=== RECORDS SUPPLIED ===

=== Section Start ===

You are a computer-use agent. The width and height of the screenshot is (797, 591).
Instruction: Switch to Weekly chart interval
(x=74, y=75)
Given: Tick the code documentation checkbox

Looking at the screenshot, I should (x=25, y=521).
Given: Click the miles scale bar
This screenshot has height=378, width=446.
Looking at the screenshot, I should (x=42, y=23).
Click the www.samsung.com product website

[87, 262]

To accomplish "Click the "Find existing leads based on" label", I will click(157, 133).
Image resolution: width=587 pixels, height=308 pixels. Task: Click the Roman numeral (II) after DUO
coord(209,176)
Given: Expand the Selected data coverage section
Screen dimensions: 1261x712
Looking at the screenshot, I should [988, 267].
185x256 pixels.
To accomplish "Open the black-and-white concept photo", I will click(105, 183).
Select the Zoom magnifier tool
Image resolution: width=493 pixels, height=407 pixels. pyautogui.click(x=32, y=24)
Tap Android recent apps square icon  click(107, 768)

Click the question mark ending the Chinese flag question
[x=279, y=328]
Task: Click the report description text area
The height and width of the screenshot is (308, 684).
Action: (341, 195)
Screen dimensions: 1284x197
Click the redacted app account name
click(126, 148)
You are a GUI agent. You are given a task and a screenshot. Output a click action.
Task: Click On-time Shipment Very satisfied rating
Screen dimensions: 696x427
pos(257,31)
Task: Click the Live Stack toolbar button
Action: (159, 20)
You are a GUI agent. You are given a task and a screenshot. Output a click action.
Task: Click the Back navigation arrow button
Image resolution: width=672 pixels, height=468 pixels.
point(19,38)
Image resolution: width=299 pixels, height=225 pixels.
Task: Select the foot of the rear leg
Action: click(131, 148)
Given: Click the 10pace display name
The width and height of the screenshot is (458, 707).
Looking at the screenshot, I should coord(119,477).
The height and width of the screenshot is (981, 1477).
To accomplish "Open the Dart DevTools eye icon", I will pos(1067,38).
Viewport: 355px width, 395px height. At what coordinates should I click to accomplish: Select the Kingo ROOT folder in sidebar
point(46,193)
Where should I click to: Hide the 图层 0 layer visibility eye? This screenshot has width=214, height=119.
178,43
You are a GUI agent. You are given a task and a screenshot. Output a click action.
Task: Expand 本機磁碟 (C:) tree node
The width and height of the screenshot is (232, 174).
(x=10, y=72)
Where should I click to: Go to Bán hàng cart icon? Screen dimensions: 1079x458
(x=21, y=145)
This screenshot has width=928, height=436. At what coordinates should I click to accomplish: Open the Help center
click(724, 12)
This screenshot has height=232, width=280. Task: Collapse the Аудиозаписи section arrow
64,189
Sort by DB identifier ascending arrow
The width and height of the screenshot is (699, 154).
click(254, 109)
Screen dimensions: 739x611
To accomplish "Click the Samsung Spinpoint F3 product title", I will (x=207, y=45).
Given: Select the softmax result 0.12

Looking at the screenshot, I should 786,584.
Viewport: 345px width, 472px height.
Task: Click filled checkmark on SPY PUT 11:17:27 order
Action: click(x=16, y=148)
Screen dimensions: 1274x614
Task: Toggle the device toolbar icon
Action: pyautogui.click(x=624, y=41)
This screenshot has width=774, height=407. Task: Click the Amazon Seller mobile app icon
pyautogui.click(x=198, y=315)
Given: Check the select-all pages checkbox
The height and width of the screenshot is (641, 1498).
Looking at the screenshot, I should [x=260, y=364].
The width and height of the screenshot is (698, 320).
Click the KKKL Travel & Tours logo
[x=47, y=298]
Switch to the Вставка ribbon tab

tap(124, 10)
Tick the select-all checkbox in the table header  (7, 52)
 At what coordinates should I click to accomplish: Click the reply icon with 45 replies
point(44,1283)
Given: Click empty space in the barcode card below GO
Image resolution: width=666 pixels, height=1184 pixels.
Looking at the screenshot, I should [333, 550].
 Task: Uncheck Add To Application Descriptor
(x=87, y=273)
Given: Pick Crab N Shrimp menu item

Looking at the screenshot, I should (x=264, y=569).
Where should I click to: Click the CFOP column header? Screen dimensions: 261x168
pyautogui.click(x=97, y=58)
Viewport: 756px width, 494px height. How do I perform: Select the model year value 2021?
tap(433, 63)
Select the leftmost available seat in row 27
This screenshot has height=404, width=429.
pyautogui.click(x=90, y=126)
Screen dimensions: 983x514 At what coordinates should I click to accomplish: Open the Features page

=== Section End ===

=== EXERCISE REQUIREMENTS ===
Wherever the word "Expand" shows up in the material, copy the line it is on.

=== TASK RESULT ===
Given: Expand the Selected data coverage section
Task: Expand 本機磁碟 (C:) tree node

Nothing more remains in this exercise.